A Look into the Life of Jeanne Lanvin – a True Fashion First.
French fashion House Lanvin has made headlines during a very public revitalization period. In the past few months, the brand has bid a bittersweet adiou to Creative Director Alber Elbaz after his fourteen year tenure. Following the headline making news was the welcoming of a new, lesser known force, Bouchra Jarrar, Elbaz’s successor. However, long before the headlines another force ruled the empire. Her name was Jeanne Lanvin. How exactly was the brand’s founder, Jeanne Lanvin able to thrust her label into the upper echelons of fashion society? We take a look back – back to the early days and explore Lanvin at its very beginnings.
The house of Lanvin is one of the oldest surviving couture houses in existence. The brands founder Jeanne Lanvin was a milliner by trade and in 1890. At the age of 18 the ambitious designer owned her very own shop. She saved money for three years working under Madame Maria-Berta, a Barcelona based dress maker. Five years later she married her first husband Henri Emile-Georges di Pietro. Their marriage lasted only five years, but the union granted Lanvin her very first muse, her daughter Marguerite Marie Blanche.
Today, Marguerite Lanvin is considered one of most the well-dressed children of all time. She made quite a stir in 19th century Paris as well with her romantic gowns and frocks catching the attention of her peers and their mothers. Soon Jeanne found herself designing dresses for children which led her to open up a children’s store in 1908. At the time, there was not a market for children’s wear; children just wore muted versions of their parents clothing that were easily disposable. A year later, Lanvin naturally expanded its offering to include designer gowns for women.
Jeanne Lanvin’s popularity as a dressmaker soared and she joined the syndicat de la couture, making her an official couturier in 1909. During that period, she entered her second marriage to journalist, Xavier Melet, who later became French Consul in Manchester, England. It was said that their marriage was more business oriented than romantic. Having a husband with status helped fuel Lanvin’s business attracting more women.

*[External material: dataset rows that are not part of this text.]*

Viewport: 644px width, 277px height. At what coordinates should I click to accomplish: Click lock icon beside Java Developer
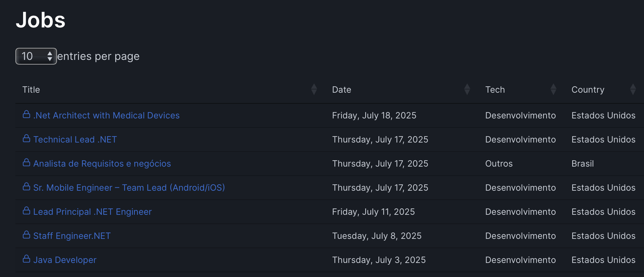click(26, 259)
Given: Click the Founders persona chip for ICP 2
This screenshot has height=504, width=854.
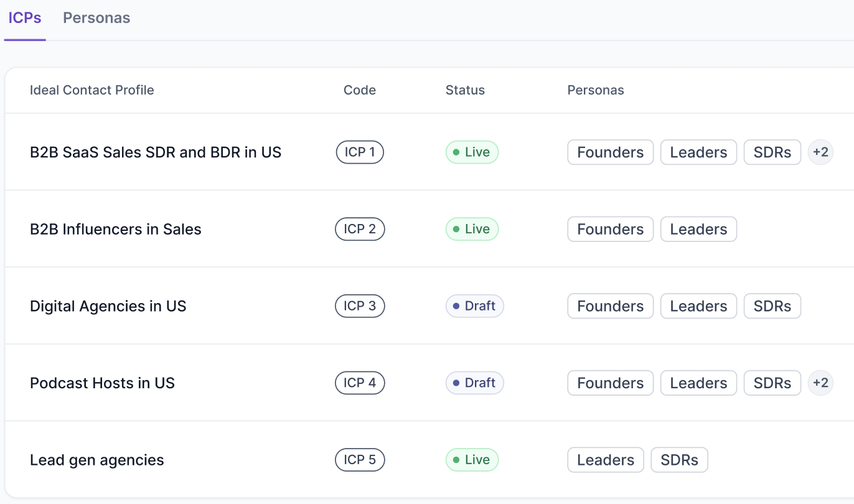Looking at the screenshot, I should click(x=610, y=230).
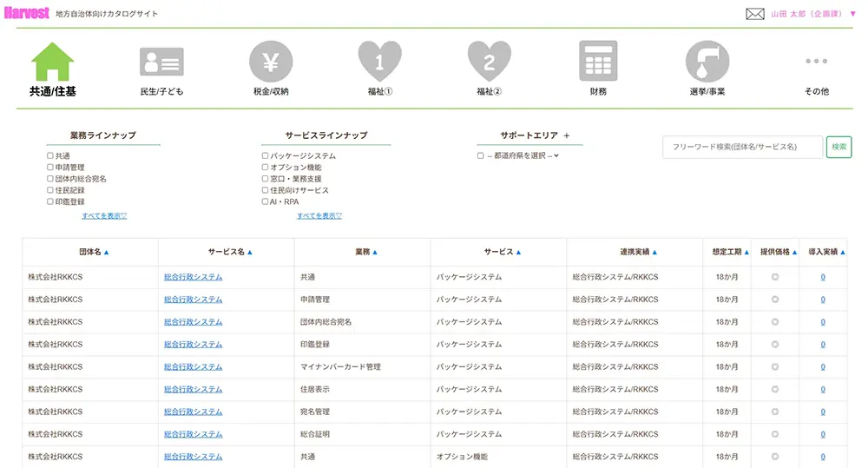Viewport: 868px width, 468px height.
Task: Toggle the AI・RPA checkbox
Action: pyautogui.click(x=266, y=201)
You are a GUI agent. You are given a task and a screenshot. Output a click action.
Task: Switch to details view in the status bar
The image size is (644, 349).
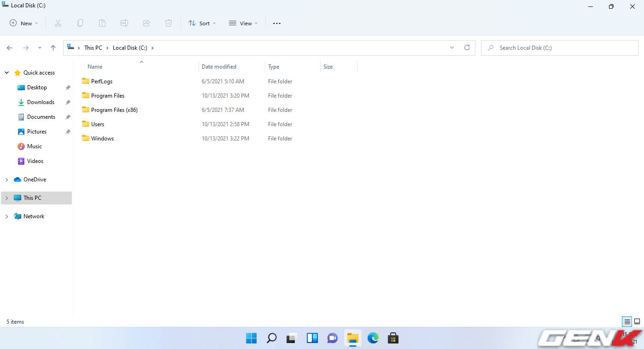pyautogui.click(x=626, y=321)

By 1918, Lanvin secured an entire building at 33 rue du Faubourg Saint-Honor. The building had nine workshops including two for embroidery. Lanvin became notorious for her beadwork as well as a renowned colorist. She developed her very own shade of blue, Lanvin Blue, symbolizing harmony and delicacy. The shade of blue is still used today.

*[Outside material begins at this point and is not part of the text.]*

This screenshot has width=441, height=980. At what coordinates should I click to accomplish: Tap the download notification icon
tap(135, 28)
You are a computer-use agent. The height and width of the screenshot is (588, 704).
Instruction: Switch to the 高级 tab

Jeanne Lanvin was very much a modern creative. She gathered inspiration from the world around her. As a result her business quickly expanded to include menswear, athleticwear, fragrances, and even Art Deco inspired objects for the home. Â By the 1920s, Lanvin was a self commissioned aristocrat. Vogue recognized her success in 1921 by crediting her influence on children’s wear calling it loose and simple, easy to put on and take off again.
Lanvin also attracted many famous actresses of the day. Personalities including Mary Pickford and Yvonne Printemps called upon the designer to create dresses for a total of 17 different television shows and movies. By 1925, Lanvin was made Chevalier de la Legion for her achievements as a self made fashion designer.
Even though Chanel and Patou dominated fashion headlines at the time, designing and perfecting the garconne look and practical fashions for women, Lanvin stayed true to her Romantic design aesthetic. It is said that Lanvin’s legacy is commonly overlooked by fashion historians due to her focus on Romantic gowns, while designers like Chanel introduced androgynous silhouettes, borrowing fashion concerts from Menswear. At the time of Lanvin’s prime in the 1920s, she was already in her 50s, while her counterpart Chanel was younger, thus making a more youthful impact. Society at the time also praised Chanel who’s business was funded by her wealthy lovers, while Lanvin’s business was founded on her own financial means.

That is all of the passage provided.